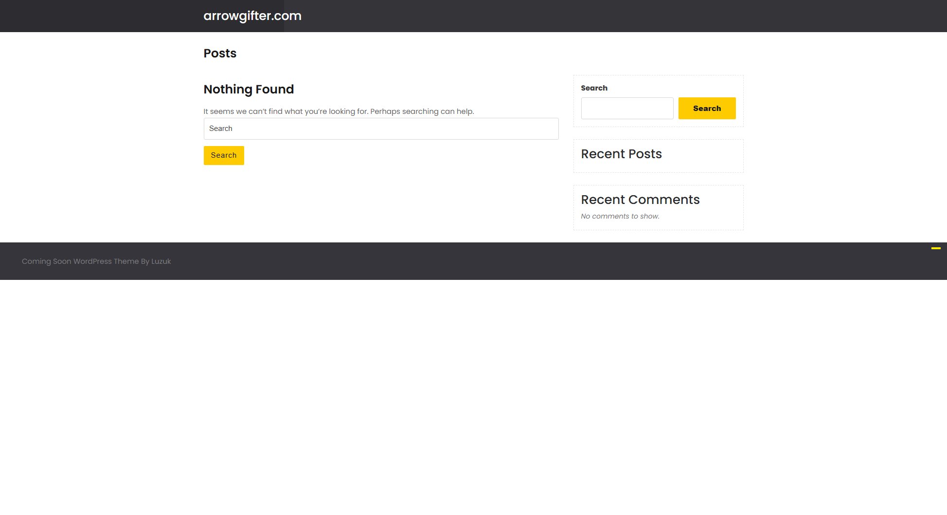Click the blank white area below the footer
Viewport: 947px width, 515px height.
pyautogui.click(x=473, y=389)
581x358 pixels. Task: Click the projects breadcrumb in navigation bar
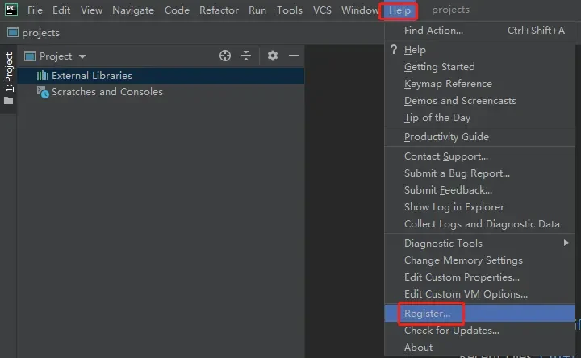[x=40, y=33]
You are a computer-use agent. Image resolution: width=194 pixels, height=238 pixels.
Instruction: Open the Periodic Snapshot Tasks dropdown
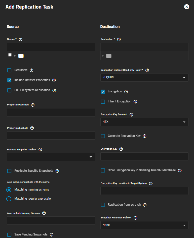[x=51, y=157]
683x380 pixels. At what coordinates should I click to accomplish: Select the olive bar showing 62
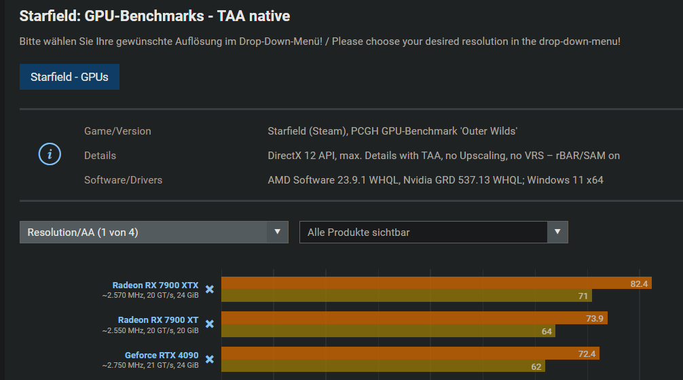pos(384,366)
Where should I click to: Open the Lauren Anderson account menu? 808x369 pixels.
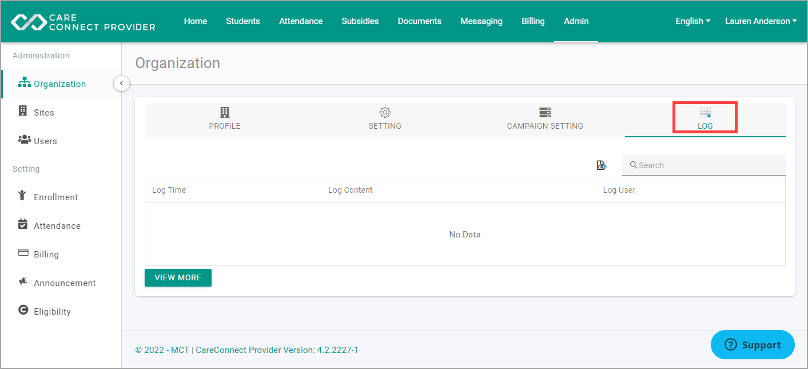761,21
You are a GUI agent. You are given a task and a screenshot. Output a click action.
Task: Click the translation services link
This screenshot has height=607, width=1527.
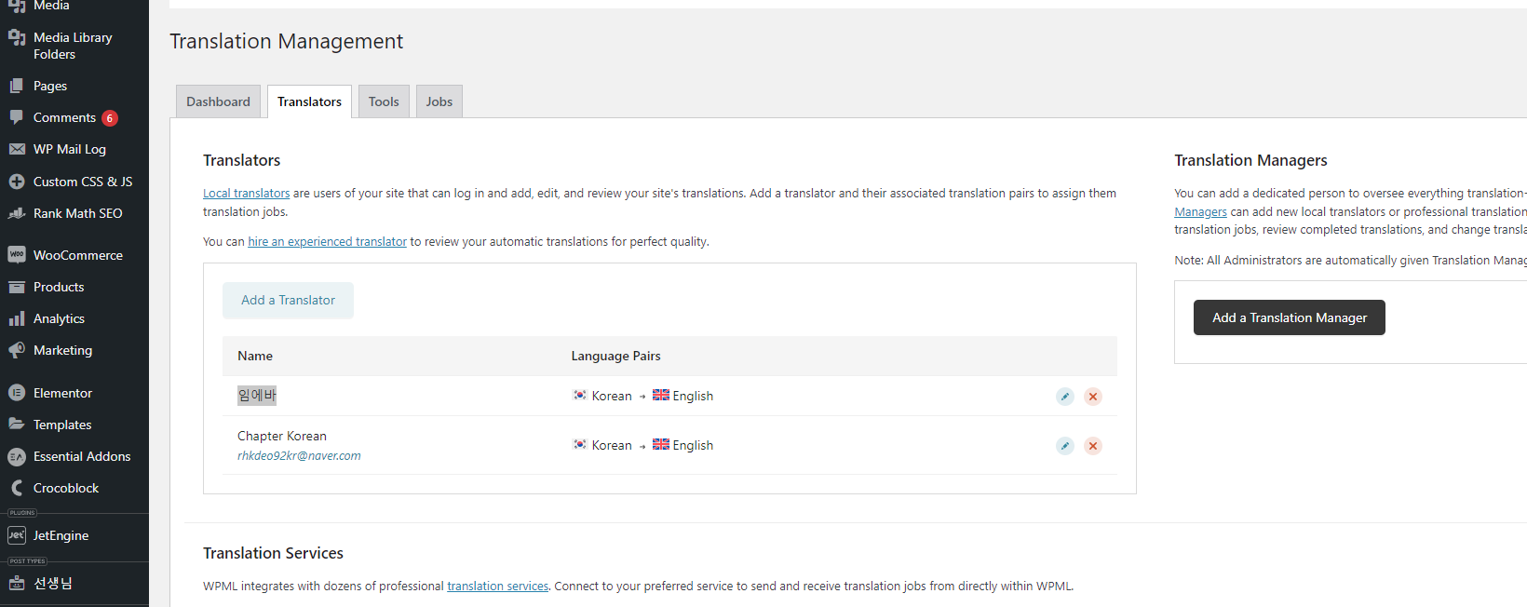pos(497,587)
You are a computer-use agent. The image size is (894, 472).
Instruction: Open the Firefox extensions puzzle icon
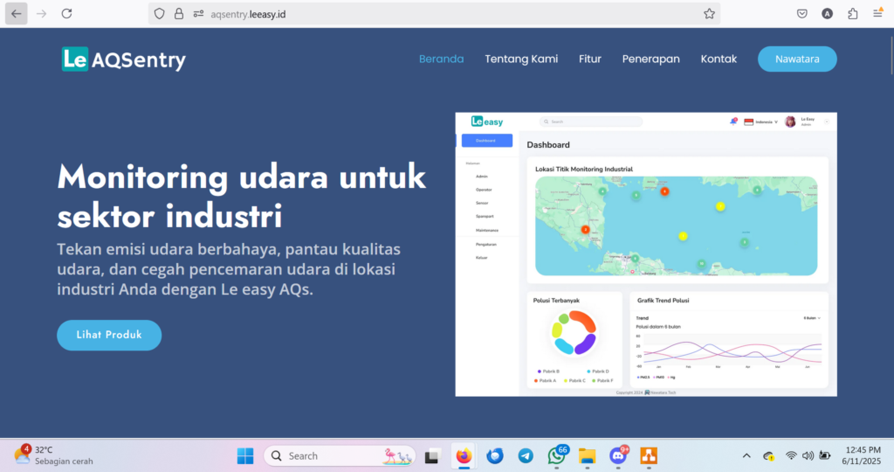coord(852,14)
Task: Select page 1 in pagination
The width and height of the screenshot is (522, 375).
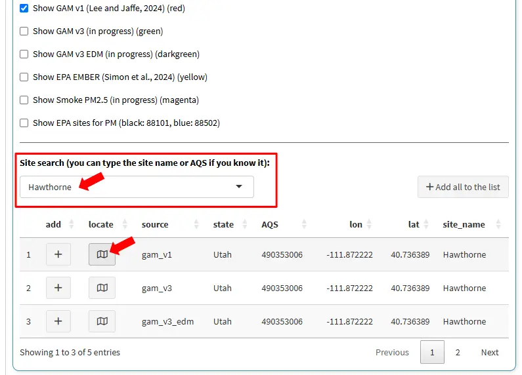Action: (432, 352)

==

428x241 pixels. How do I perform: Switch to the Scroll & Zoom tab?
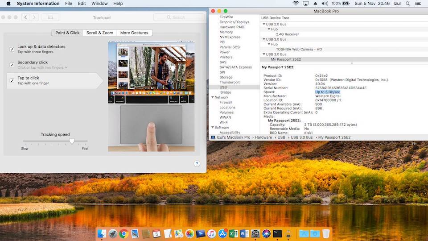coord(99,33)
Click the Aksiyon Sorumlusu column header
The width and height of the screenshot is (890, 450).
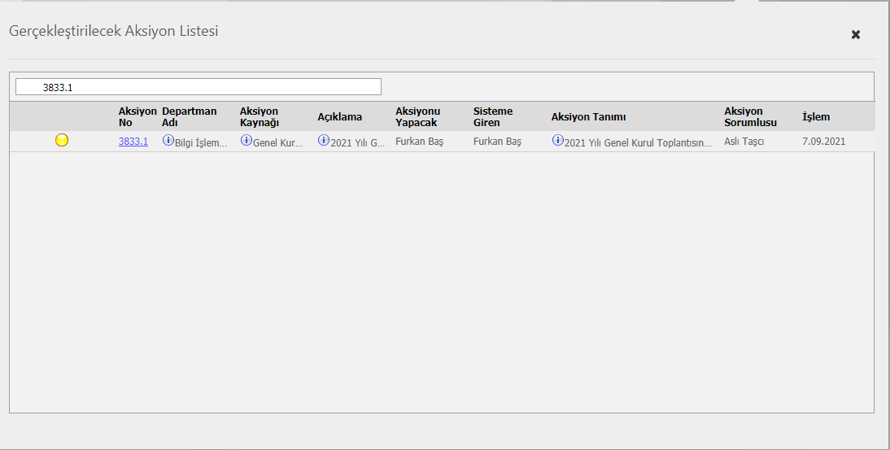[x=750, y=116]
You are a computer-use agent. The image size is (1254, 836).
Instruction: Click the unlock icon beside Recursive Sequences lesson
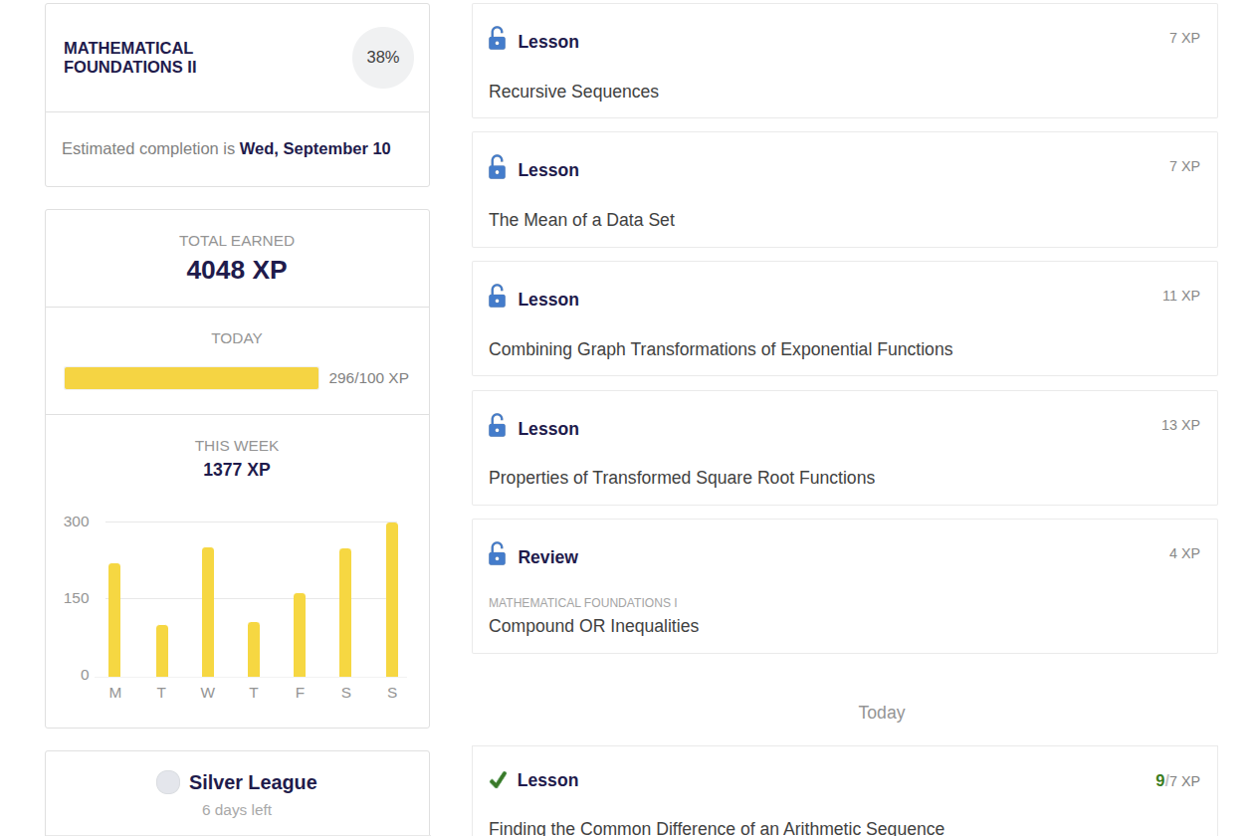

■ **Work request**
Only lines with the word "size" count here; copy every one from the records.

■ **Written solution**
You are a computer-use agent. The image size is (894, 472).
You are a computer-use agent. The image size is (1254, 836).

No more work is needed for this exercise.